WORK TASK
Summarize the account of the bike ride below in two sentences.
══ PAGE EXTRACT
It’s not often I get my bike out of the shed. It has been slowly seizing up since we moved here. But so have I been (‘seizing up’, that is, not ‘in the shed’). So it was high time I got us both back on the road. Twenty years ago I was a keen and eager cyclist, tackling the hills and valleys of Norfolk with great enthusiasm every Sunday morning. Well, starting mid-morning and finishing at a pub at midday really, but you get the idea. I could cycle 30 kilometres without recourse to medical equipment, despite my high consumption of alcohol and cigarettes.
So last Sunday the bright and sunny weather had me oiling my chain and inflating my tyres and getting back out there. You never forget how to ride a bike, they say. Well that’s true perhaps, but that didn’t make it any easier.
Luckily the road runs downhill from our house, and is very quiet, so the first 250 metres were very easy. Rolling along down the middle of the road, the sun on my face and the noises of the countryside all around it was perfect. The feeling of freedom, and of being a child again, was almost overpowering. I was ready to keep going all day.
Then a tractor appeared around the corner. It wasn’t driving too fast, or in a dangerous manner, but it startled me enough that I pulled into the edge of the road a bit enthusiastically. The edge of the road was slippery with grit, gravel and water and I zoomed rather dramatically into the ditch at the side of the road. Happily the French like to keep their roadside ditches well trimmed, and to be fair it was a bit like falling on a duvet. But when you reach my age even falling on a duvet at twenty miles an hour is a bit of a shock. I pulled myself out of the ditch in time to hear the tractor driver shouting at me that I should be more careful (he didn’t stop or even slow down), and remembered that I had forgotten the first rule of cycling in the 21st century:
ALWAYS WEAR A CRASH HELMET
I hadn’t, in all honesty, hurt my head or anything else, but after a certain age you become aware of the harm you could do to yourself, even if it doesn’t happen. So I pieced myself back together and returned quietly home, telling myself how lucky I was not to have received a nasty blow on the head that sent me into a vegetative state and required my family to wait on me constantly for the next 40 years.
The small hill I had been rolling down just moments earlier was now too steep for me to cycle back up, so I walked instead, pushing the bike beside me. Mrs Boris was waiting on the terrace, drink in hand, to console me by explaining that both she and our two children had seen the whole thing from the house, asking if I was alright, and so on. Some comfort, I suppose, but I can’t help wondering why they didn’t come running down the road to se if I was alright, rather than sitting on the terrace with a glass of wine in hand.
Perhaps they were also concerned about the possibility of needing to look after me for the next 40 years?
════
══ EXTRACTED MATERIAL
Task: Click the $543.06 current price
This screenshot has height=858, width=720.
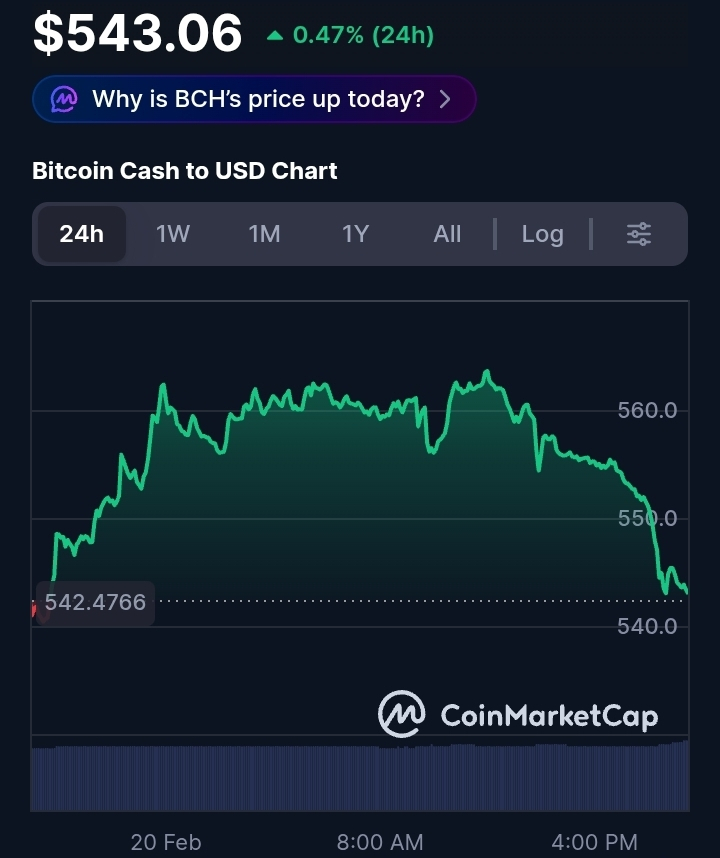Action: point(138,33)
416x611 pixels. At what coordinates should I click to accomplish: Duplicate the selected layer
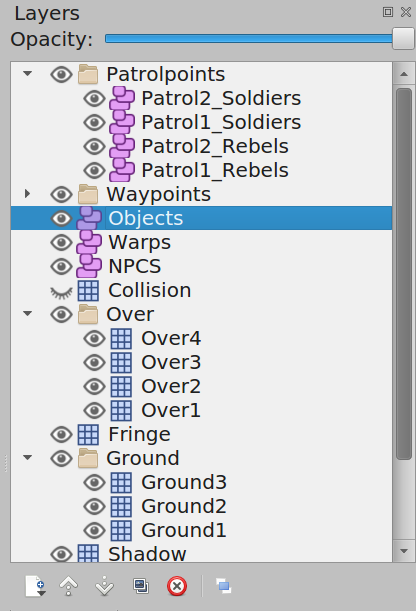pos(141,586)
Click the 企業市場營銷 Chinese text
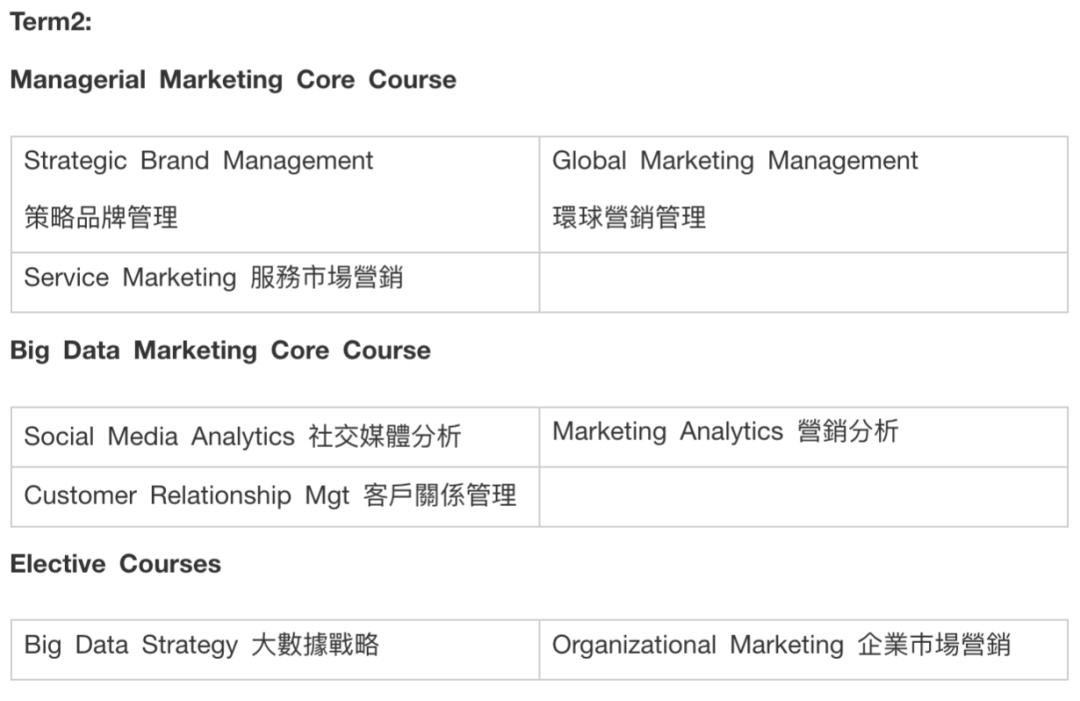The height and width of the screenshot is (701, 1080). pos(933,646)
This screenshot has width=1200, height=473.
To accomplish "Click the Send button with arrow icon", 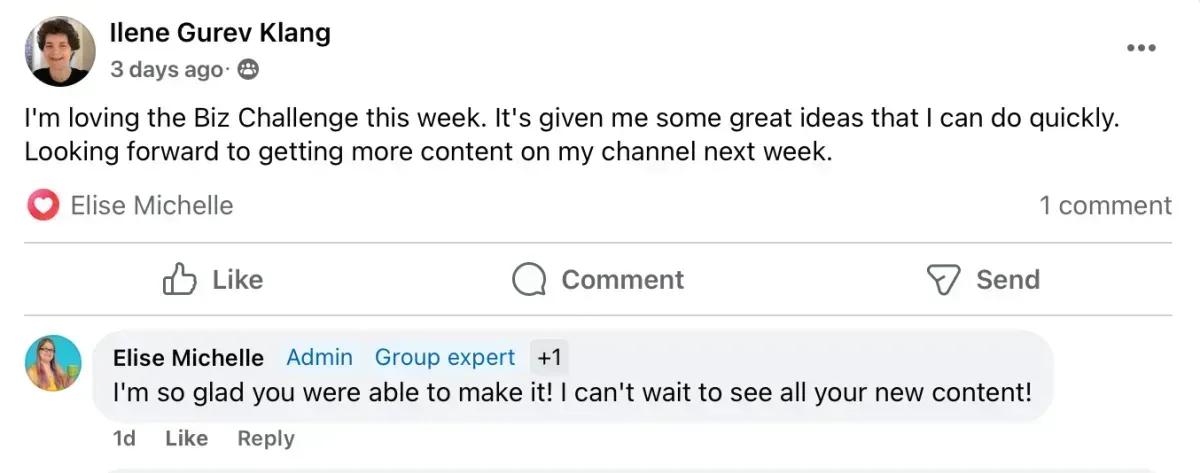I will [x=984, y=280].
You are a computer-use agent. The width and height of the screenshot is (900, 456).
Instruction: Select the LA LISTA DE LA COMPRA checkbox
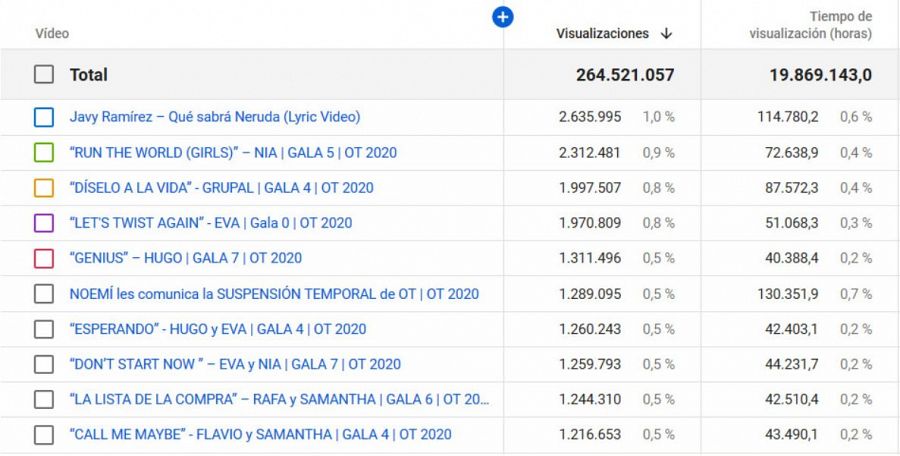(44, 399)
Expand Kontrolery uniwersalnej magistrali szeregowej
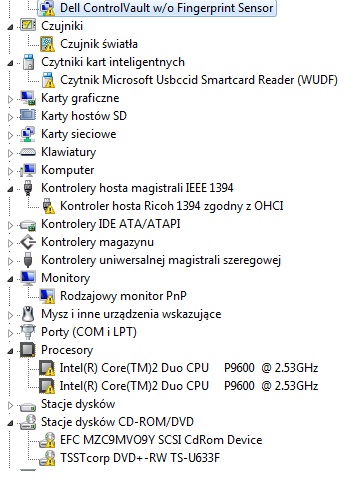 pos(10,261)
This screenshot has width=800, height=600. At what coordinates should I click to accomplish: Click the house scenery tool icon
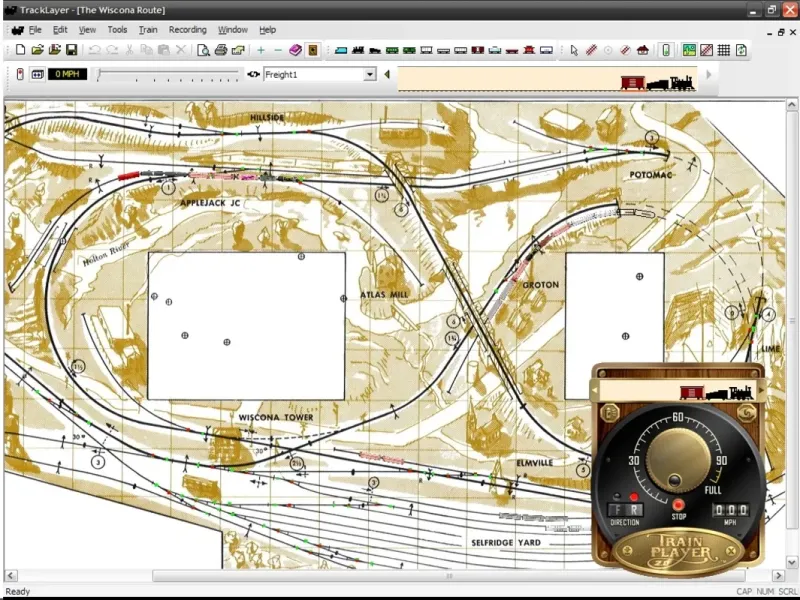642,49
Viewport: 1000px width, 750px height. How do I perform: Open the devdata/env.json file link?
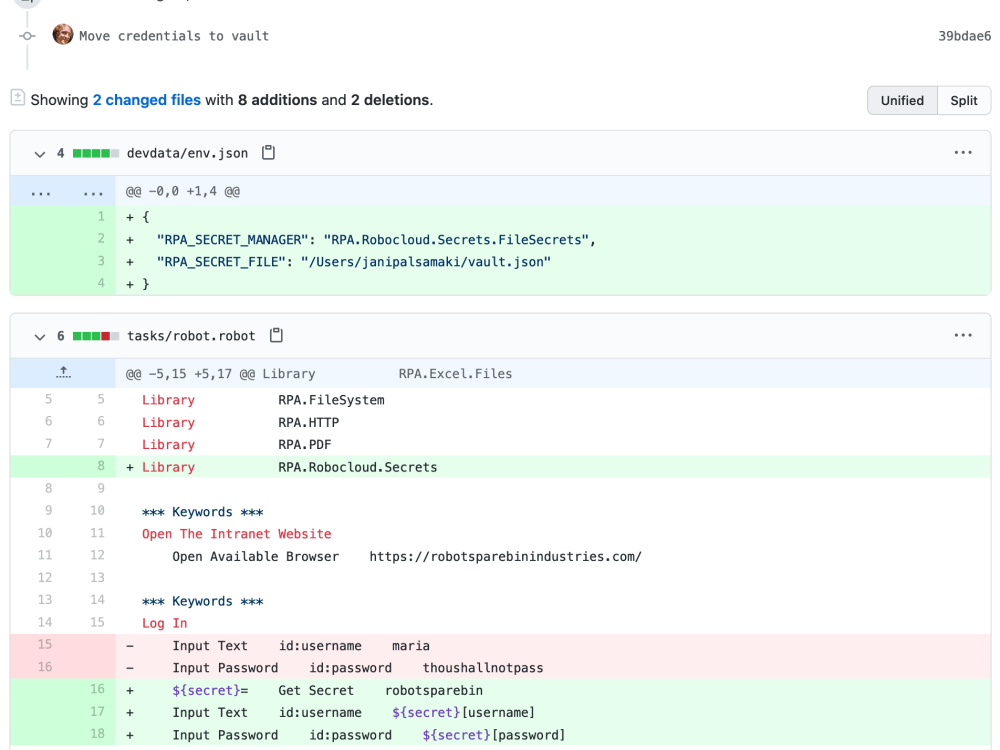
════
RESPONSE BOX
On a sunny Sunday, the writer took a long-neglected bike out of the shed and enjoyed rolling down the quiet road until a tractor appeared, and pulling over too sharply on the slippery edge sent the writer into the roadside ditch. Unhurt but reminded to always wear a crash helmet, the writer pushed the bike back up the hill, where Mrs Boris and the two children had watched the whole thing from the house instead of running down to help.